His face crinkles with confusion.

“Why are you so intent on setting me up with Will?” I elaborate.

He exhales a short breath, like the truth is expelling from his body. “I liked somebody once. Maybe I still do, I don’t know.” For a moment, he seems to be deep in thought. Then adds, “Actually, that’s a lie. I still like her a lot, but it’s complicated. I haven’t seen her since I moved away during fifth grade. Maybe I’m still nursing the crush I had back then. A lot of shit changes, so she may be nothing like the girl she was back then. But do I care? No. I mostly regret not trying harder to reconnect with her.”

Ian has always been the player of the town, and become an even bigger one to the press. I find it hard to believe that he’s pined over the same girl since fifth grade. What could they have known about each other that held such a bond? He’s almost twenty-two, it seems like a long time to hold on to something.

Hypocrite.

Curiosity takes over. “What’s her name?”

He smiles at me, his eyes a lighter shade of blue, like there’s a speckle of hope breaking through the interior of the navy color. I wonder if my eyes ever do that, become lucid to the feelings that I don’t even express.

“Kasey,” he discloses, hips lips still tipped up. “She was my first kiss. I was hers. We were close, pretty much like you and Will. But when I left, it wasn’t on the best terms. Our families were … well, it doesn’t matter. There were some hardships when my family moved away, and I wasn’t allowed to keep in touch with her. I miss her. Always have.”

“So …” I try analyzing the conversation. “Are you trying to get me and Will together so we don’t regret not taking a chance? Because that’s pretty cheesy, Ian.”

“Do whatever the hell you want, Tess. I’m just telling you that regrets suck. Take a chance. Don’t take a chance. Honestly, it doesn’t matter much to me. I’m just trying to give you advice friend-to-friend.”

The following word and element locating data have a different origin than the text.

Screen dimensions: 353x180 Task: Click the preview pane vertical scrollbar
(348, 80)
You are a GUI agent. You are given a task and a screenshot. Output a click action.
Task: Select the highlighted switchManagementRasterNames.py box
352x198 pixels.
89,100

“Is that really what we are?”

He opens his door. “I’d like it to be. Just because we slept together doesn’t mean we can’t be friends. Plus, it was a while ago. We could void it out, since so much time has passed.”

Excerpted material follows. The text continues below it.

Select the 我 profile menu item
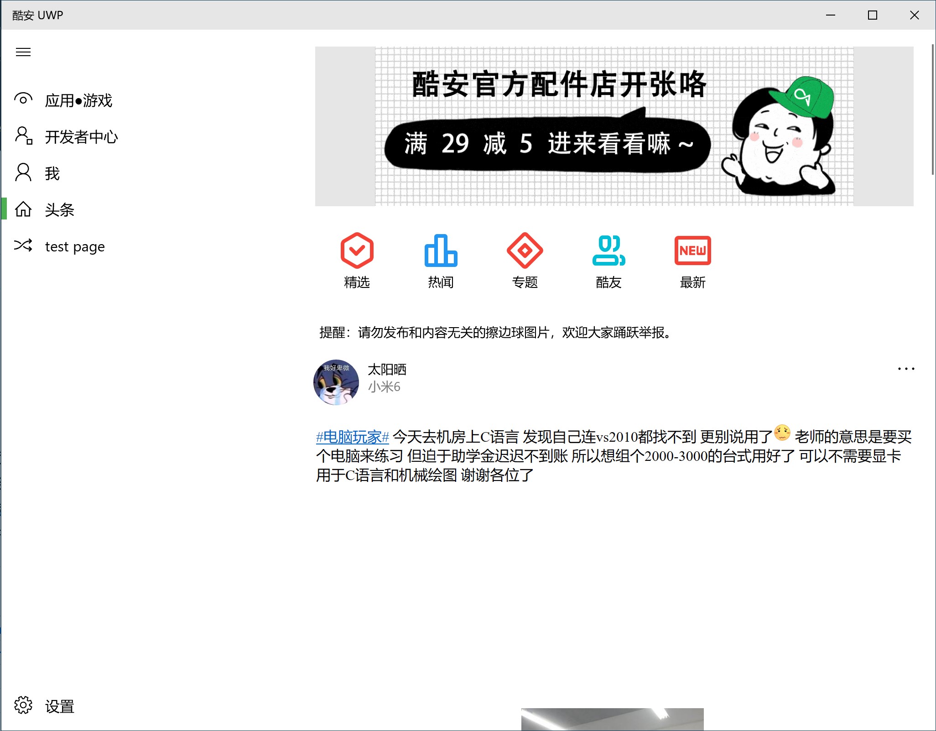Viewport: 936px width, 731px height. pyautogui.click(x=52, y=173)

He gets out of the car, making me follow suit.

“But why do you want to be friends?”

“Why not?” he shoots back. “You’re cool, Tess. I’ve always thought that. You being easy on the eyes is simply a bonus.”

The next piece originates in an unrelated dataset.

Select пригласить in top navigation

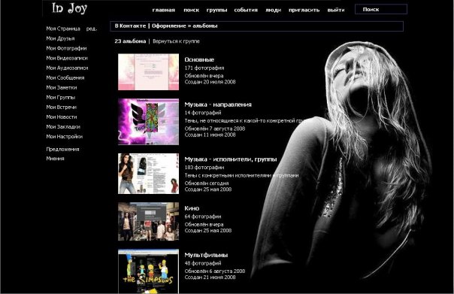pyautogui.click(x=304, y=10)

I roll my eyes. “You’re such a flirt.”

He shrugs. “Just part of the package.”

“What if I don’t want to be your friend?”

He gives me a knowing look. “If that were the case, you wouldn’t have gotten in the car. And want to know something else? You trust me; another part of friendship.”

“I never said I trusted you.”

“You didn’t have,” he replies. “What we did that night said it all. Be honest, Tessa. You didn’t want that night to mean anything more than what it was. You wanted to lose your virginity, but you didn’t want to feel anything for the person. You trusted me with something, and have ever since. Why didn’t you ask Will? I think it’s because you were afraid you’d feel something for him. Maybe something stronger than what you already feel. You’ve always been good at masking how you feel. You like him, but you’re just as afraid of rejection.”

I don’t know what to say, so I simply soak it all in.

“So,” He concludes, rubbing his hands together, “I’ve got a pocket full of tickets, and we’ve got all day. Let’s just enjoy the good weather, ride some rides, play some games, and junk out to random food that should never be fried but is. Deal?”

And because the arrogant douche canoe is right about me trusting him, I smile and follow him to the entrance.